Guess what happened? Sarah had a child. But here’s the problem. Because Sarah took matters into her own hands years before, now her maidservant Hagar has a son named Ishmael who is older than Isaac. Jealousies fly, between Sarah and Hagar and the way Sarah thinks Abraham is treating Ishmael versus Isaac. Ishmael scoffed one day, and it made Sarah angry. Genesis chapter 21 verses 9 and 10 say, “And Sarah saw the son of Hagar the Egyptian, whom she had borne to Abraham, scoffing. Therefore she said to Abraham, ‘Cast out this bondwoman and her son; for the son of this bondwoman shall not be heir with my son, namely with Isaac.”
Sarah’s gotten herself into a huge mess. All because she took matters into her own hands and tried to do things herself, rather than waiting and trusting on God—on His perfect timing and plan. Now, there were two boys jealous of each other, two women jealous of each other, and hurt feelings on all sides with Abraham stuck in the middle. In the end, Abraham sent Hagar and Ishmael away and God made Hagar a promise and saved Ishmael. God fulfilled His promise to Abraham, not just in giving Abraham and Sarah Isaac but that the entire nation of Israel came from Abraham’s seed—from Isaac.
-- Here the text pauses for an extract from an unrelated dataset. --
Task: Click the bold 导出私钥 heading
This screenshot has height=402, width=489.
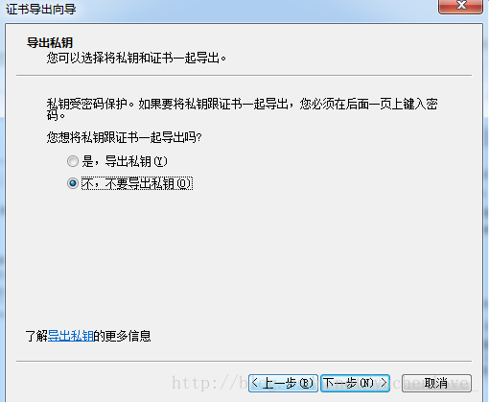Action: click(x=50, y=42)
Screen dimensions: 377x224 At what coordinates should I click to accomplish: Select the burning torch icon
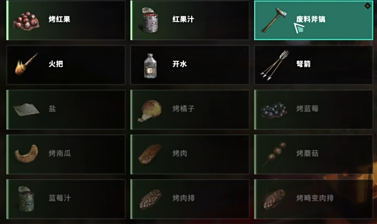tap(26, 65)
God turned Sarah’s mistakes into something good, but we have to have faith in God—that He will keep His promises and that He will help us through those painful periods of waiting. Those times in the wilderness, when it doesn’t seem like God will bring about what He said He would bring—when it doesn’t feel like He’ll fulfil His plan and purpose in our lives. But Sarah’s example to us is to NOT do what she did; to not take matters into our own hands and try to force our own way.
Instead, we should wait for God—His way and timing and plan is so much better than our own.